PROBLEM STATEMENT:
Produce an exact transcript of all the records.

Pixel coordinate grounding data:
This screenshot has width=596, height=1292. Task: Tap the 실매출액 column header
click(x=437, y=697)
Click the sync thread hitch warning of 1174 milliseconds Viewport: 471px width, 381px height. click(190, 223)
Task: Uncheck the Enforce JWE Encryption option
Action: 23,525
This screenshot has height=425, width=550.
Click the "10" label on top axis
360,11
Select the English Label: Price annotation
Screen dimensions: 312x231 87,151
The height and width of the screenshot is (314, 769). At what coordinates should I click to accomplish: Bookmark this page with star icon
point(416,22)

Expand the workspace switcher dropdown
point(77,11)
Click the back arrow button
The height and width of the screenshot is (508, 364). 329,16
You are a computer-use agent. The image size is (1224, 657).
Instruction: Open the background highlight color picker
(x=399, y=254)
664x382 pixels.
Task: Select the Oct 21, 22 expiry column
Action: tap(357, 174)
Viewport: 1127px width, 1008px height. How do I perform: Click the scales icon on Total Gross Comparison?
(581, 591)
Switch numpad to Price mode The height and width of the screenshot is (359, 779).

OUTPUT FOR THIS EXERCISE:
This screenshot has width=596, height=1292. Task: Tap the 실매출액 column header
click(x=437, y=697)
Click the sync thread hitch warning of 1174 milliseconds Viewport: 471px width, 381px height. click(190, 223)
Task: Uncheck the Enforce JWE Encryption option
Action: 23,525
This screenshot has height=425, width=550.
Click the "10" label on top axis
360,11
Select the English Label: Price annotation
Screen dimensions: 312x231 87,151
The height and width of the screenshot is (314, 769). At what coordinates should I click to accomplish: Bookmark this page with star icon
point(416,22)

Expand the workspace switcher dropdown
point(77,11)
Click the back arrow button
The height and width of the screenshot is (508, 364). 329,16
You are a computer-use agent. The image size is (1224, 657).
Instruction: Open the background highlight color picker
(x=399, y=254)
664x382 pixels.
Task: Select the Oct 21, 22 expiry column
Action: tap(357, 174)
Viewport: 1127px width, 1008px height. How do I perform: Click the scales icon on Total Gross Comparison?
(581, 591)
Switch numpad to Price mode The height and width of the screenshot is (359, 779).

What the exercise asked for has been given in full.